Diana Kinch – Wall Street Journal, 8/10/2012
RIO DE JANEIRO–Brazilian share prices fell in early trading Friday, after disappointing Chinese trade figures renewed concerns over the global economy and depressed markets worldwide.
The benchmark Ibovespa index slipped to 58150 points shortly after opening, 1% below Thursday’s close of 58797 points.
China’s release of weaker-than-expected July trade data highlighted concern over recovery prospects in both the Chinese domestic and global economies, damping markets globally and hitting oil and other commodity prices. The Asia giant is Brazil’s biggest trading partner.

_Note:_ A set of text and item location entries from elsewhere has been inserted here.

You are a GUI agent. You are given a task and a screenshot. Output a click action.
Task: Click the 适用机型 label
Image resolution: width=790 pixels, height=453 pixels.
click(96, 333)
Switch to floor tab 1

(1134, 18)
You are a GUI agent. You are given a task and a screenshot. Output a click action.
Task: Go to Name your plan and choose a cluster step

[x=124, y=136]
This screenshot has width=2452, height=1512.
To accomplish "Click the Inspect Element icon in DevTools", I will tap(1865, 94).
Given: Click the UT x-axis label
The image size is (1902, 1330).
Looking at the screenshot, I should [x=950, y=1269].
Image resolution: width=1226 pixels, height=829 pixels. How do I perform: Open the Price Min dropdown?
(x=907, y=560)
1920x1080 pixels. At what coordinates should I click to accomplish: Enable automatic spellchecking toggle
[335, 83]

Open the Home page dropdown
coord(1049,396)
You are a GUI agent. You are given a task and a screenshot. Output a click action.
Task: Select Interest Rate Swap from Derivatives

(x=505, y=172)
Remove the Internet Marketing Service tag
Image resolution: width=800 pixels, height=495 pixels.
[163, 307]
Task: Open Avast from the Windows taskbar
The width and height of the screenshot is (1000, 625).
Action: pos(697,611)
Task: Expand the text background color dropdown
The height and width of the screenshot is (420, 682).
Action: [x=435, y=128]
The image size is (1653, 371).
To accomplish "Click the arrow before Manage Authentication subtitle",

China’s trade surplus fell to $25.2 billion in July from $31.7 billion in June, and was almost $10 billion below expectations for the month. According to Banco Santander (BSBR), the weak export performance reflects lowering demand for Chinese products worldwide, which should take further steam out of Chinese industrial production, while the weaker-than-expected import levels indicate Chinese internal demand is also weakening.
The Chinese trade figures followed data on lower Chinese bank lending rates in July, and Thursday’s weaker industrial production figures from the Asian giant. Economists said the various indicators have created negative sentiment that has dashed market expectations the Chinese economy, which dominates world trade, will recover in the third quarter.